Planas défend la régularisation des immigrés contre ceux qui demandent l'arrêt du processus : « Tout est strictement légal »
EL EJIDO (ALMERIA), 14 ( )
Le ministre de l'Agriculture, de la Pêche et de l'Alimentation (MAPA), Luis Planas, a défendu jeudi le processus extraordinaire de régularisation des immigrés en réponse aux requêtes présentées à la Cour Suprême (TS) pour demander la suspension préventive du processus, sachant que le système a été correctement articulé en intégrant les recommandations du Conseil d'État.

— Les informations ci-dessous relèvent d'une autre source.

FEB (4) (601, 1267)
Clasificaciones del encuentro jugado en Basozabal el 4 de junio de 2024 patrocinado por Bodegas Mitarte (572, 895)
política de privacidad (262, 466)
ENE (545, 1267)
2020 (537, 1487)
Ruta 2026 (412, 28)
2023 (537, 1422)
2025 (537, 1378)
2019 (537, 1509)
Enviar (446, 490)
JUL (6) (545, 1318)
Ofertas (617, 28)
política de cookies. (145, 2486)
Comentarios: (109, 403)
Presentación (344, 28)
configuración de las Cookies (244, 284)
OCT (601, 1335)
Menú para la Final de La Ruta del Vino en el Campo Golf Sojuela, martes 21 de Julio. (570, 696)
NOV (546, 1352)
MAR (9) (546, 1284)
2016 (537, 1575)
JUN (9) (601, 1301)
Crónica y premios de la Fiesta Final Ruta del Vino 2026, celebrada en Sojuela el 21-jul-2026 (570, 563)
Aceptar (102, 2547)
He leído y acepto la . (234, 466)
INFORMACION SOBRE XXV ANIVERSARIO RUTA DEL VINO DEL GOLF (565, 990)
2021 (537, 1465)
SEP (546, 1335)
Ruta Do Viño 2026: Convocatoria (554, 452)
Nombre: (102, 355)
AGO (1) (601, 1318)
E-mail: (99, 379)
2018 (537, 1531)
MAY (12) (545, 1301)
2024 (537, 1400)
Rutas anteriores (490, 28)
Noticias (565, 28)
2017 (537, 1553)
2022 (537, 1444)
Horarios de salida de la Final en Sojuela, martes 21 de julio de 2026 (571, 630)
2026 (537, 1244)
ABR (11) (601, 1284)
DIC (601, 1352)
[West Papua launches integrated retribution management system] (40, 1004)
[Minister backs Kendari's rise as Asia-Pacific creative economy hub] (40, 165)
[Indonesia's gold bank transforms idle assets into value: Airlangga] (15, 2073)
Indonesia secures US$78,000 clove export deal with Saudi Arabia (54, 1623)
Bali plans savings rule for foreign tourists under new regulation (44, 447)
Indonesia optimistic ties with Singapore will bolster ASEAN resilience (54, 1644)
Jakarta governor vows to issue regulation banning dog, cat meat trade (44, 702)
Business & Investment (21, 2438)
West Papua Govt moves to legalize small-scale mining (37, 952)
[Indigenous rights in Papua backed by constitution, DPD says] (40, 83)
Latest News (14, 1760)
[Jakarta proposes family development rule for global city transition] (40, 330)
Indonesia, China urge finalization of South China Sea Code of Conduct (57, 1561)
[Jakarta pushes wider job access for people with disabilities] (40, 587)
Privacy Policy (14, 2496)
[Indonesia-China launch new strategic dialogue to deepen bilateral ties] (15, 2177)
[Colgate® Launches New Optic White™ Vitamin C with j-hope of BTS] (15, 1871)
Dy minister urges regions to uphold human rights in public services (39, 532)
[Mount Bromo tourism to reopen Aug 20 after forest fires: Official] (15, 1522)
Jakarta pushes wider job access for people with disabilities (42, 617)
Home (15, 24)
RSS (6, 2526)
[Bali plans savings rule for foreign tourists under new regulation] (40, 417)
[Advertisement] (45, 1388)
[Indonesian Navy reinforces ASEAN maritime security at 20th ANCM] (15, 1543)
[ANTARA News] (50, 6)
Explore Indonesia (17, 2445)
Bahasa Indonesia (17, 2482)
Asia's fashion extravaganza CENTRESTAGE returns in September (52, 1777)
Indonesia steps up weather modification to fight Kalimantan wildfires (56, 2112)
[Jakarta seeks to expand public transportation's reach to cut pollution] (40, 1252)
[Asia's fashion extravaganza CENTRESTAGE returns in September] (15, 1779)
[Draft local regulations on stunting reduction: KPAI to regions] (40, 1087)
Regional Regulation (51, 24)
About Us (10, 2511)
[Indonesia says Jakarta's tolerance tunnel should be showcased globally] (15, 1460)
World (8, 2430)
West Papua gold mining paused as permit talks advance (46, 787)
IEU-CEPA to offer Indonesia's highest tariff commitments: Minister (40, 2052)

« Tout ce que nous avons fait est strictement légal », a défendu Planas dans des déclarations aux médias à El Ejido (Almería), où il a rencontré des membres de la candidature socialiste au Parlement andalou et avec militantisme dans le cadre des élections régionales du 17 mai.
Pour le ministre, l'action est « logique » d'un point de vue administratif, économique, moral et éthique, a-t-il souligné. « Nous ne pouvons pas avoir parmi nous des personnes en situation administrative irrégulière » et « nous avons besoin de personnes pour nous aider dans certains secteurs et notamment dans l'agriculture ». Il a dit avant d'ajouter que ce système permet également de « traiter les gens comme des personnes ».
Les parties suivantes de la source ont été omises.